### ACTION ITEM
Word for word, transcribe all of the records.

### DATA FOR ANALYSIS
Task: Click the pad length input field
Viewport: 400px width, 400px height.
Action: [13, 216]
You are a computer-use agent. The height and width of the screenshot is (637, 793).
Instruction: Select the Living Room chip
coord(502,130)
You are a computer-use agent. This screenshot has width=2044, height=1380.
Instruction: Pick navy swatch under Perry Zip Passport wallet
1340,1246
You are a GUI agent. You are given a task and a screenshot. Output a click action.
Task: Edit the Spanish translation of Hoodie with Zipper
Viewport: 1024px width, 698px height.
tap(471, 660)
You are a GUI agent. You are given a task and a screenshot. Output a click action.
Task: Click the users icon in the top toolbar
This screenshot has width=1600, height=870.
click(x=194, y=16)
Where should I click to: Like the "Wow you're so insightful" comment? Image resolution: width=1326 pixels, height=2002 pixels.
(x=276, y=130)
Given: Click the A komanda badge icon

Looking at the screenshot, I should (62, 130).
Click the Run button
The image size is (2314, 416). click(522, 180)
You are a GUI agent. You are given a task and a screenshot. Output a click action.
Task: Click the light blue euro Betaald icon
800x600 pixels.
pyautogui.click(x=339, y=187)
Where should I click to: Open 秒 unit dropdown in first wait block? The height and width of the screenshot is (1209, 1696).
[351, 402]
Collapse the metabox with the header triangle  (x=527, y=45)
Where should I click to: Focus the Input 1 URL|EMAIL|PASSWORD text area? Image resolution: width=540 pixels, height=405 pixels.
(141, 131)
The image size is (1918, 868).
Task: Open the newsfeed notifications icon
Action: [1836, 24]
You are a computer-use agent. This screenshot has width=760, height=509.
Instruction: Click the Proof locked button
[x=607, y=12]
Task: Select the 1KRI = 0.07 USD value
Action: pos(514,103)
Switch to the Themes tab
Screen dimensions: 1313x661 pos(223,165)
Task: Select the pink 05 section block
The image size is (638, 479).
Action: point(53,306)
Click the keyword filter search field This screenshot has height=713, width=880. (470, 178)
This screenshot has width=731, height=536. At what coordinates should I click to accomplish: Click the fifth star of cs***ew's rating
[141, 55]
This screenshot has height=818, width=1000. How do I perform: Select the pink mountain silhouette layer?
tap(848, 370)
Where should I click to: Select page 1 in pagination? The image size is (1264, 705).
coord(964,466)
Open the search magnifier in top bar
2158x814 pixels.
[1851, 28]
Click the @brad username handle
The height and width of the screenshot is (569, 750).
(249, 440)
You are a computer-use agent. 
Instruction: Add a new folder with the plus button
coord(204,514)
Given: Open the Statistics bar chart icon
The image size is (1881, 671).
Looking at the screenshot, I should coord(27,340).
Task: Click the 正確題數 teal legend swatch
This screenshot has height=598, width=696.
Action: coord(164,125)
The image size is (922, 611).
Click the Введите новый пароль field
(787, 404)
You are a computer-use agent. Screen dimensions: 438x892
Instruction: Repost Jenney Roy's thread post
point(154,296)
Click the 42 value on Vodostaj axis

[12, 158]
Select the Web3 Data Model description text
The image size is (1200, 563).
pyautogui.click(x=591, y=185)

### WRITTEN ANSWER
Task: Click the pad length input field
Viewport: 400px width, 400px height.
Action: [13, 216]
You are a computer-use agent. The height and width of the screenshot is (637, 793).
Instruction: Select the Living Room chip
coord(502,130)
You are a computer-use agent. This screenshot has width=2044, height=1380.
Instruction: Pick navy swatch under Perry Zip Passport wallet
1340,1246
You are a GUI agent. You are given a task and a screenshot. Output a click action.
Task: Edit the Spanish translation of Hoodie with Zipper
Viewport: 1024px width, 698px height.
tap(471, 660)
You are a GUI agent. You are given a task and a screenshot. Output a click action.
Task: Click the users icon in the top toolbar
This screenshot has width=1600, height=870.
click(x=194, y=16)
Where should I click to: Like the "Wow you're so insightful" comment? Image resolution: width=1326 pixels, height=2002 pixels.
(x=276, y=130)
Given: Click the A komanda badge icon

Looking at the screenshot, I should (62, 130).
Click the Run button
The image size is (2314, 416). click(522, 180)
You are a GUI agent. You are given a task and a screenshot. Output a click action.
Task: Click the light blue euro Betaald icon
800x600 pixels.
pyautogui.click(x=339, y=187)
Where should I click to: Open 秒 unit dropdown in first wait block? The height and width of the screenshot is (1209, 1696).
[351, 402]
Collapse the metabox with the header triangle  (x=527, y=45)
Where should I click to: Focus the Input 1 URL|EMAIL|PASSWORD text area? Image resolution: width=540 pixels, height=405 pixels.
(141, 131)
The image size is (1918, 868).
Task: Open the newsfeed notifications icon
Action: [1836, 24]
You are a computer-use agent. This screenshot has width=760, height=509.
Instruction: Click the Proof locked button
[x=607, y=12]
Task: Select the 1KRI = 0.07 USD value
Action: pos(514,103)
Switch to the Themes tab
Screen dimensions: 1313x661 pos(223,165)
Task: Select the pink 05 section block
The image size is (638, 479).
Action: point(53,306)
Click the keyword filter search field This screenshot has height=713, width=880. (470, 178)
This screenshot has width=731, height=536. At what coordinates should I click to accomplish: Click the fifth star of cs***ew's rating
[141, 55]
This screenshot has height=818, width=1000. How do I perform: Select the pink mountain silhouette layer?
tap(848, 370)
Where should I click to: Select page 1 in pagination? The image size is (1264, 705).
coord(964,466)
Open the search magnifier in top bar
2158x814 pixels.
[1851, 28]
Click the @brad username handle
The height and width of the screenshot is (569, 750).
(249, 440)
You are a computer-use agent. 
Instruction: Add a new folder with the plus button
coord(204,514)
Given: Open the Statistics bar chart icon
The image size is (1881, 671).
Looking at the screenshot, I should coord(27,340).
Task: Click the 正確題數 teal legend swatch
This screenshot has height=598, width=696.
Action: coord(164,125)
The image size is (922, 611).
Click the Введите новый пароль field
(787, 404)
You are a computer-use agent. Screen dimensions: 438x892
Instruction: Repost Jenney Roy's thread post
point(154,296)
Click the 42 value on Vodostaj axis

[12, 158]
Select the Web3 Data Model description text
The image size is (1200, 563).
pyautogui.click(x=591, y=185)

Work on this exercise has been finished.